▸ **PROBLEM DESCRIPTION**: Line by line, output the entries below exactly as they appear.

■ ■ ■

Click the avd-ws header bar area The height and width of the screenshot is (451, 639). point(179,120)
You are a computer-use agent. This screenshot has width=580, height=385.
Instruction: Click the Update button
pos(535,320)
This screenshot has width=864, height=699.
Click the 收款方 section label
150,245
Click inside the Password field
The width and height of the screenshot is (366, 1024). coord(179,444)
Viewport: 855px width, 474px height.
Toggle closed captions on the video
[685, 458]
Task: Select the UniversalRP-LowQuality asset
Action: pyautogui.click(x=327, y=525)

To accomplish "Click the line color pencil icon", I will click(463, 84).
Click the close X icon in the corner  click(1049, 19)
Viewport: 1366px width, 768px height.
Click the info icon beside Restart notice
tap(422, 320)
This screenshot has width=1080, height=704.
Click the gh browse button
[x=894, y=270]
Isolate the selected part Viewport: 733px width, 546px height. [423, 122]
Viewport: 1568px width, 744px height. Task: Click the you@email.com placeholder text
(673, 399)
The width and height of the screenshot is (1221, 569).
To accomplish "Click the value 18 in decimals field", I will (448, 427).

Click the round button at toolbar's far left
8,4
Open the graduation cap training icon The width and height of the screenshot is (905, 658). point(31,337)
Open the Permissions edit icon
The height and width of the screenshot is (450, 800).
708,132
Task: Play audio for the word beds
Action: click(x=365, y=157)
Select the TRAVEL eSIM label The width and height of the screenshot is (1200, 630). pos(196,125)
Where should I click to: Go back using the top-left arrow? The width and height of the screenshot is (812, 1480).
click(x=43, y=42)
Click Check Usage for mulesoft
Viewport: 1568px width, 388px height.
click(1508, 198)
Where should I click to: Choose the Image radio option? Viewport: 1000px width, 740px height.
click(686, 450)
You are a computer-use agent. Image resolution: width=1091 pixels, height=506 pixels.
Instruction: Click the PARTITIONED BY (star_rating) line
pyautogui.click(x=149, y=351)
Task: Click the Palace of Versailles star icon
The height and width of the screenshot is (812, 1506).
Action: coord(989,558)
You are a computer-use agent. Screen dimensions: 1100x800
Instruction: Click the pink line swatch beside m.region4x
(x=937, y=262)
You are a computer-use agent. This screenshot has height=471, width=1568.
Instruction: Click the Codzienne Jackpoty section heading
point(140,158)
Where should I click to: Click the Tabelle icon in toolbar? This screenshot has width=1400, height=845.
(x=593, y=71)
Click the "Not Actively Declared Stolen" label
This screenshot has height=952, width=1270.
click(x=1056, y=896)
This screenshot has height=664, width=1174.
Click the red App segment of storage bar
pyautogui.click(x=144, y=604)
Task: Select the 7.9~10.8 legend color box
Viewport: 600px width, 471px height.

■ ■ ■

▸ **EXPECTED ANSWER**:
Click the avd-ws header bar area The height and width of the screenshot is (451, 639). point(179,120)
You are a computer-use agent. This screenshot has width=580, height=385.
Instruction: Click the Update button
pos(535,320)
This screenshot has width=864, height=699.
Click the 收款方 section label
150,245
Click inside the Password field
The width and height of the screenshot is (366, 1024). coord(179,444)
Viewport: 855px width, 474px height.
Toggle closed captions on the video
[685, 458]
Task: Select the UniversalRP-LowQuality asset
Action: pyautogui.click(x=327, y=525)

To accomplish "Click the line color pencil icon", I will click(463, 84).
Click the close X icon in the corner  click(1049, 19)
Viewport: 1366px width, 768px height.
Click the info icon beside Restart notice
tap(422, 320)
This screenshot has width=1080, height=704.
Click the gh browse button
[x=894, y=270]
Isolate the selected part Viewport: 733px width, 546px height. [423, 122]
Viewport: 1568px width, 744px height. Task: Click the you@email.com placeholder text
(673, 399)
The width and height of the screenshot is (1221, 569).
To accomplish "Click the value 18 in decimals field", I will (448, 427).

Click the round button at toolbar's far left
8,4
Open the graduation cap training icon The width and height of the screenshot is (905, 658). point(31,337)
Open the Permissions edit icon
The height and width of the screenshot is (450, 800).
708,132
Task: Play audio for the word beds
Action: click(x=365, y=157)
Select the TRAVEL eSIM label The width and height of the screenshot is (1200, 630). pos(196,125)
Where should I click to: Go back using the top-left arrow? The width and height of the screenshot is (812, 1480).
click(x=43, y=42)
Click Check Usage for mulesoft
Viewport: 1568px width, 388px height.
click(1508, 198)
Where should I click to: Choose the Image radio option? Viewport: 1000px width, 740px height.
click(686, 450)
You are a computer-use agent. Image resolution: width=1091 pixels, height=506 pixels.
Instruction: Click the PARTITIONED BY (star_rating) line
pyautogui.click(x=149, y=351)
Task: Click the Palace of Versailles star icon
The height and width of the screenshot is (812, 1506).
Action: coord(989,558)
You are a computer-use agent. Screen dimensions: 1100x800
Instruction: Click the pink line swatch beside m.region4x
(x=937, y=262)
You are a computer-use agent. This screenshot has height=471, width=1568.
Instruction: Click the Codzienne Jackpoty section heading
point(140,158)
Where should I click to: Click the Tabelle icon in toolbar? This screenshot has width=1400, height=845.
(x=593, y=71)
Click the "Not Actively Declared Stolen" label
This screenshot has height=952, width=1270.
click(x=1056, y=896)
This screenshot has height=664, width=1174.
Click the red App segment of storage bar
pyautogui.click(x=144, y=604)
Task: Select the 7.9~10.8 legend color box
Viewport: 600px width, 471px height.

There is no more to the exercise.